**Given instruction a**: Please rewrite the records from the line containing "The height and width of the screenshot is (780, 1407)." through the line containing "[x=1393, y=361]", requests included, and give only those lines. Multiply every coordinate in the answers by 0.35, rounding to whole numbers with halves rounded up, and leave the pictures out.

**Text**:
= = = = = = =

Bhangarh Fort, Alwar

Source: https://www.thehindu.com/opinion/columns/the-most-haunted-fort-in-india/article20231373.ece


I’m sure you expected this name, the moment you read the title of this article because how can any discussion on haunted places in India be complete without mentioning Bhangarh? The Kachwaha Rajputs used to preside over a kingdom here in the ancient times. The fort itself was built back in 1573 AD for the then prince, Madho Singh. But the story that gives it fame is actually one that involves a princess, a beautiful princess. A sorcerer was smitten by the beauty of the princess Ratnavati. He wanted her to fall in love with him, so, he resorted to black magic. He even added a love potion to a perfume purchased by the princess’s handmaiden at the market for her royal employer. However, Ratnavati got wind off the plan and instead had the lovestruck sorcerer killed. In fact, some believe that she threw the bottle of perfume which transformed into a boulder that went flying and killed the magician! As he took his last breath, he cursed the princess and the whole town, saying that it will be abandoned forever. Soon after the kingdom came into war with the neighbouring Ajabgarh. The princess lost her life and it has been said that life doesn’t come easily in this haunted land. From stories of collapsing of houses to that of spirits performing outside the fort temple, the town has for years remained abandoned. Its closest inhabited land being a village over 5 kilometres away.  No wonder the Archaeological Survey of India had to take strong measures and restrict entry to the fort to be only post sunrise and up until the Sun goes down. Ah if you do feel like going for an evening walk, this is not the place I’d pick!

= = = = = = =

**Data shown**:
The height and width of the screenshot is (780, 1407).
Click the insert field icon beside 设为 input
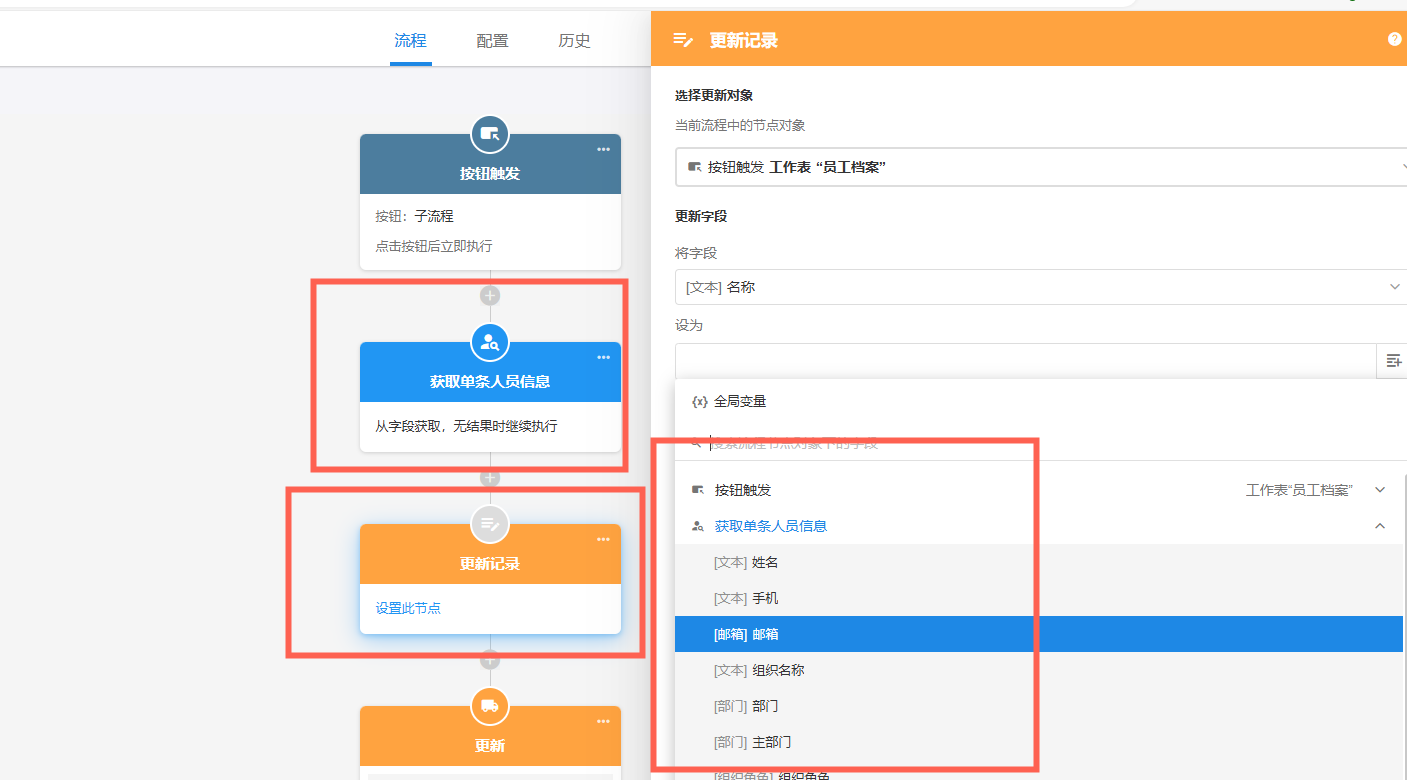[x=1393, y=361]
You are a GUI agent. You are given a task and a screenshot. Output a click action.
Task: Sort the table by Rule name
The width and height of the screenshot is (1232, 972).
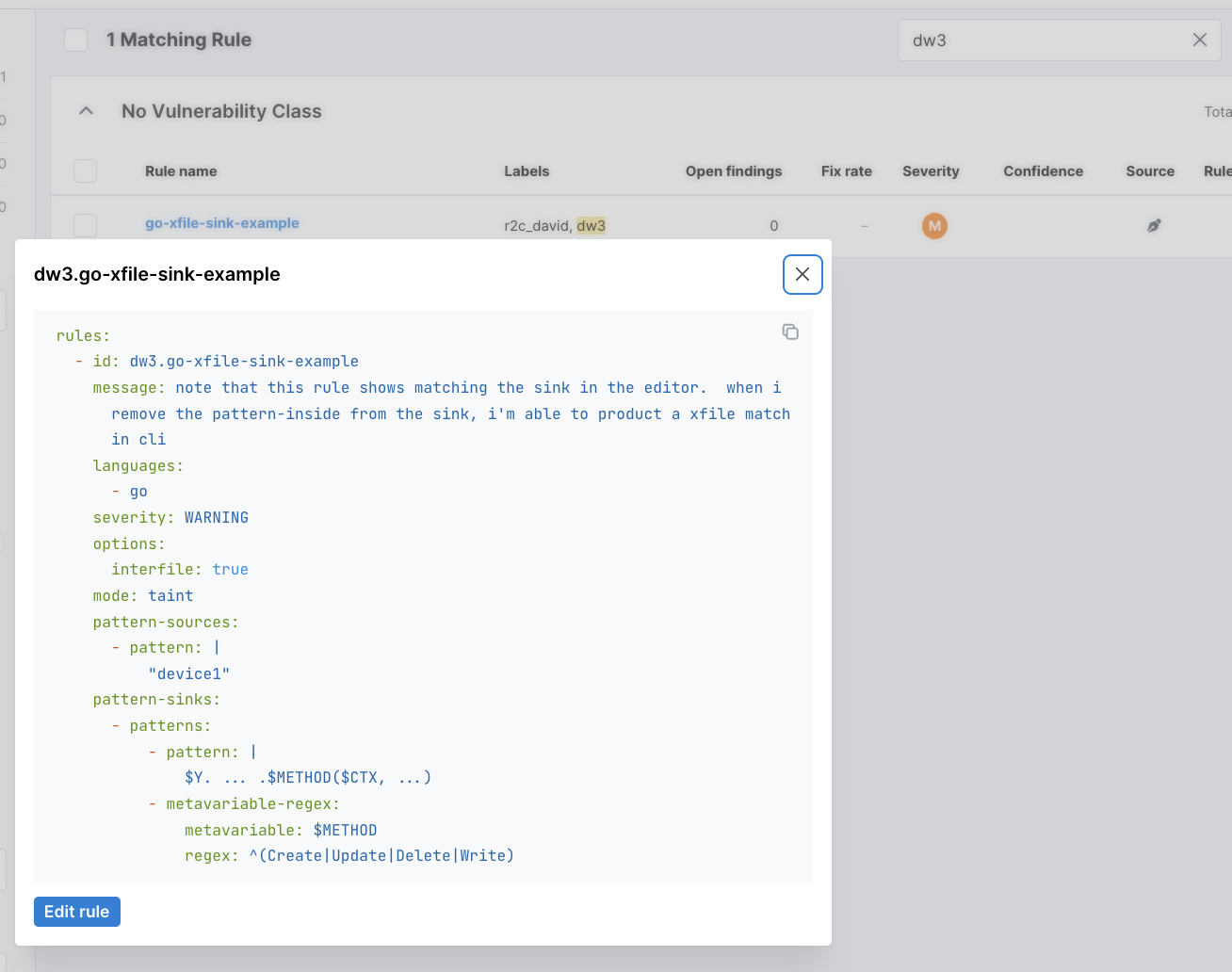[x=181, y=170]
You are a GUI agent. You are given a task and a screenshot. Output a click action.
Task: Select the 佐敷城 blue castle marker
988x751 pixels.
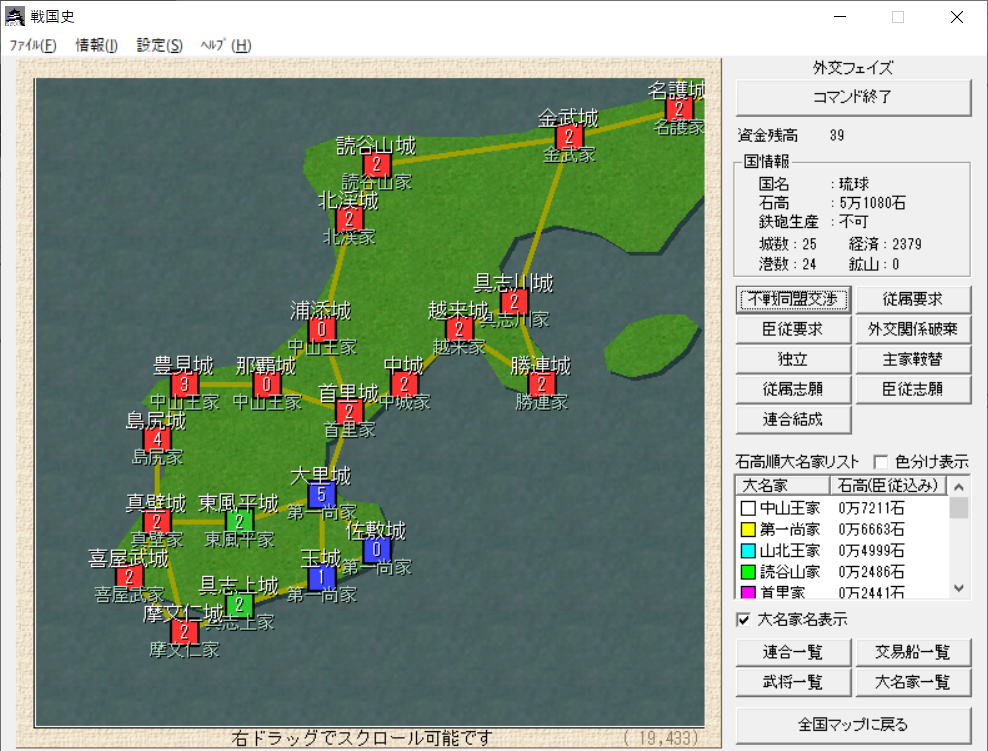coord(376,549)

= = = = = = =

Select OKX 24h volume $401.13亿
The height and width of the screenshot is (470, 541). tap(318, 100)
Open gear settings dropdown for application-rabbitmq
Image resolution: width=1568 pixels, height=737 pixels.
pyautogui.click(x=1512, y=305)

= = = = = = =

**Given instruction b**: List every place name in the Bhangarh text, including its header but not the source link.

**Final result a**:
The height and width of the screenshot is (780, 1407).
Click the insert field icon beside 设为 input
[x=488, y=126]

**Final result b**: Bhangarh (Bhangarh Fort), Alwar, India, Ajabgarh